I’ve been in my 401 for about 18 years now, wasted the first couple years being too stupid to know better. We aren’t truly maxing it out yet, but should be close with another raise soon. That’s all going well, really well actually.
I know this goes against the wisdom offered so far from you fellas, but here goes.
A couple months ago Mrs. Tug ( I smile as I type that ) asked what I thought about setting up a day trading account. I think she really means short term trading but whatever.
My response to her was “wait until it’s cold enough to use the fireplace the first time this year. Then decide how much you’re willing to take out of savings and put in the fire. That’s how much we will start a trading account with.”
She’s notoriously tight with a penny so the whole thing caught me off guard. Anyways it got a little cool this weekend and she and the boys built a fire (I’m on the boat). So I asked this morning if she decided how much she was willing to “burn”. I expected her to respond somewhere in my definition of the “play money” range. She raised my eyebrows with a number that shocked me. Personally I’d rather drive to Biloxi and dump it all the table but she’s determined to try this out. We’re currently negotiating over the “burn” amount.

## Given data
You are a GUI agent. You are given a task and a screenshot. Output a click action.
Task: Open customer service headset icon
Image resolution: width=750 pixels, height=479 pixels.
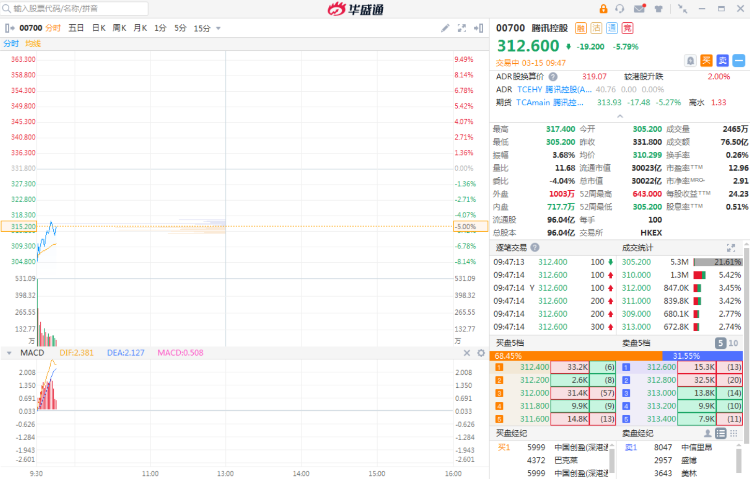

## Goals
1. Translate this sentence from the post about opening a trading account into Spanish: "She’s notoriously tight with a penny so the whole thing caught me off guard."
2. Reproduce the portion of the trading-account post between "I’ve been in" and "trading but whatever.", inclusive.

## Per-task answers
1. Ella es notoriamente tacaña con cada centavo, así que todo esto me tomó por sorpresa.

2.
I’ve been in my 401 for about 18 years now, wasted the first couple years being too stupid to know better. We aren’t truly maxing it out yet, but should be close with another raise soon. That’s all going well, really well actually.
I know this goes against the wisdom offered so far from you fellas, but here goes.
A couple months ago Mrs. Tug ( I smile as I type that ) asked what I thought about setting up a day trading account. I think she really means short term trading but whatever.